Envisager l’histoire de la sécularisation de l’État « depuis la perspective de la religion, de ses multiples acteurs institutionnels et sociaux, de leurs réactions, changements et adaptations » (p. 17), l’envisager comme un « processus » et non comme un «progrès » ou une « ruine », tel est le propos. Il en résulte un ouvrage qui, foisonnant de données puisées dans nombre d’archives inédites, est ordonné par l’analyse de binômes conceptuels clés qui traduisent les dilemmes des acteurs politiques, ecclésiastiques et sociaux. Comment se pense et se matérialise la séparation entre le politique et le religieux, le spirituel et le temporel, le public et le privé, l’État et la société civile, dans un monde qui, issu de la monarchie catholique et, au début de la période, encore plongé dans les coutumes de la piété la plus baroque, est totalement étranger à ces dichotomies constitutives de la modernité politique? La religion, au sens large, est considérée ici comme un acteur à part entière – et non comme une victime – du processus qui conduit à définir, par tâtonnements, débats et conflits successifs, ces frontières décisives. La sécularisation [End Page 269] y apparaît comme « un fait social total », où la géographie physique et humaine, la démographie, le genre, l’histoire religieuse et celle du politique sont mobilisés pour éclairer conjointement, loin de toute perspective téléologique, les mutations du catholicisme chilien après l’Indépendance. Dans le quasi-désert historiographique de l’histoire proprement religieuse de l’Amérique latine du XIXe siècle, l’auteur réunit pour la première fois des données numériques et s’appuie sur des statistiques pour aborder aussi bien l’évolution des pratiques sacramentelles que celle des sociabilités catholiques ou des institutions ecclésiastiques.

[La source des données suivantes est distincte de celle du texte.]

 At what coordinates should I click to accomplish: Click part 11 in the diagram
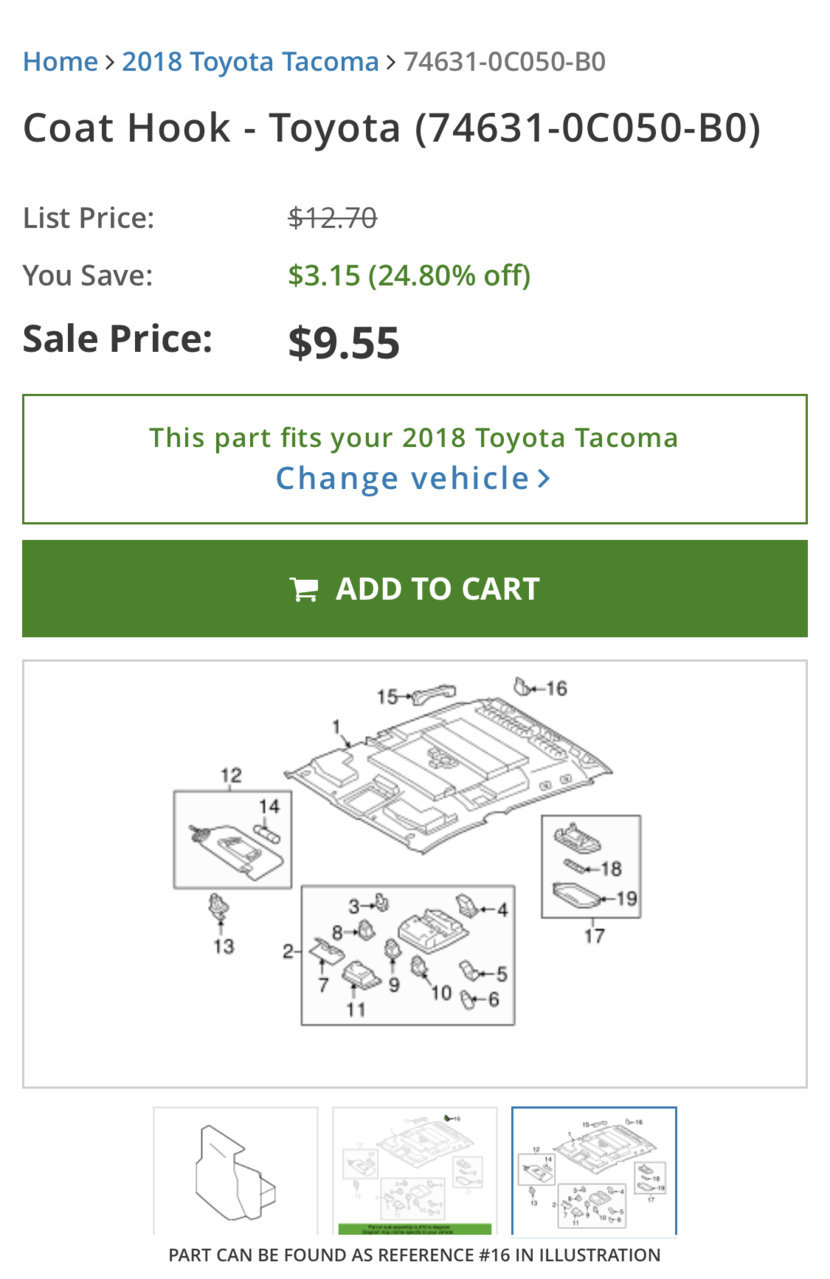tap(360, 974)
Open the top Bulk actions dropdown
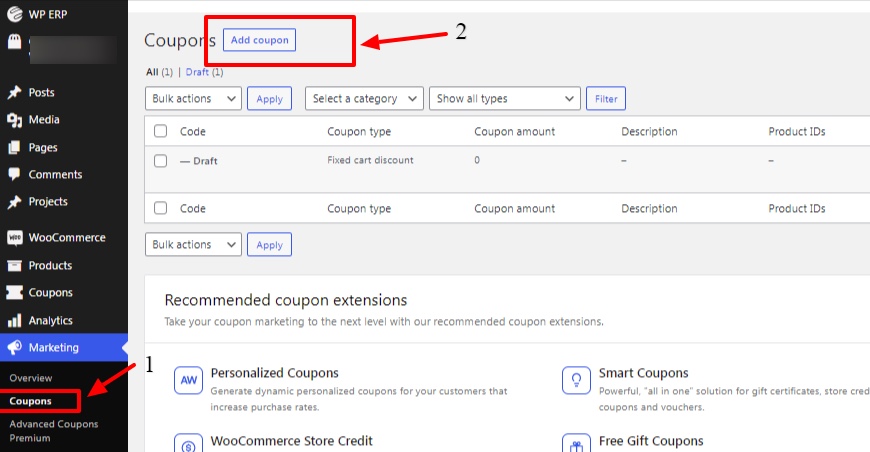870x452 pixels. point(193,99)
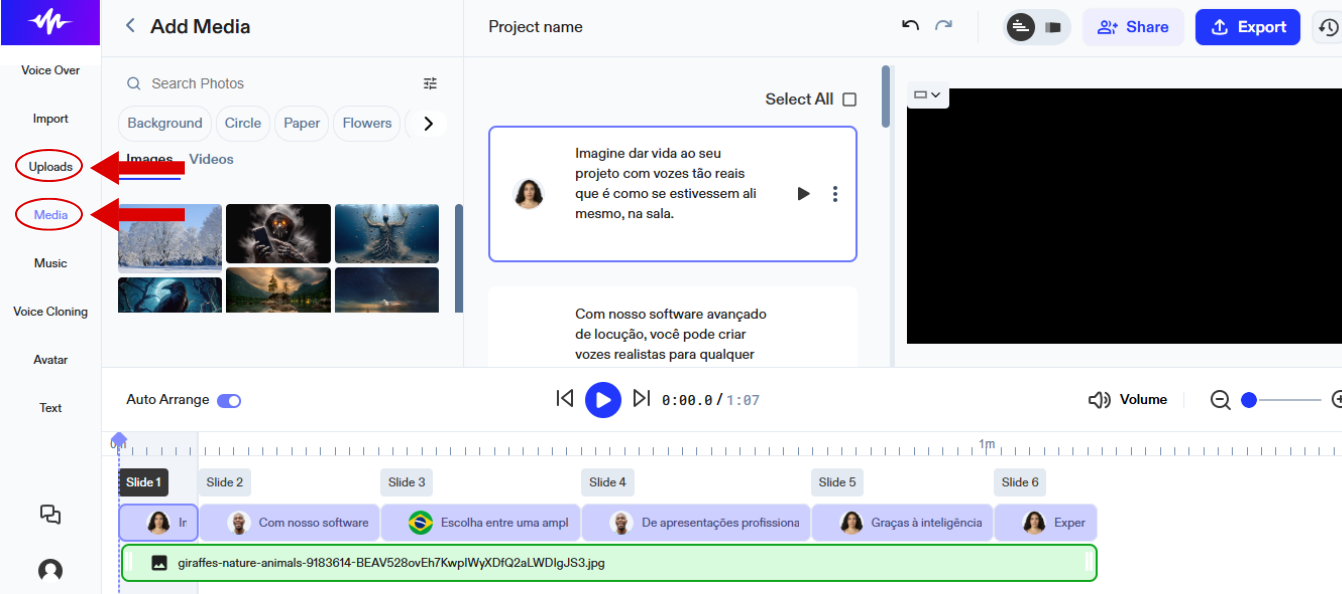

La période couvre les années du long mandat (1845-1878) de Rafaël Valentin Valdivieso, premier archevêque du diocèse de Santiago, cadre géographique de l’étude, et celles du conflit religieux (1873-1886) qui oppose des gouvernements libéraux à l’archevêché, aux élites catholiques et, de manière plus feutrée, à la Curie romaine. Le conflit religieux, où s’affrontent sur le terrain politique, mais aussi social, partisans et opposants de la laïcisation juridique, n’apparaît au Chili que tardivement, contrairement aux cas mexicain ou colombien. Tout d’abord parce que, dans les premières décennies de l’indépendance, les conservateurs au pouvoir, héritiers du patronat royal sur l’Église, partagent avec la hiérarchie ecclésiastique et les élites l’idée que la religion est nécessaire au maintien de l’ordre social et moral; le pragmatisme l’emporte de part et d’autre dans ce contexte « régaliste » où l’intervention de l’État dans les affaires de l’Église...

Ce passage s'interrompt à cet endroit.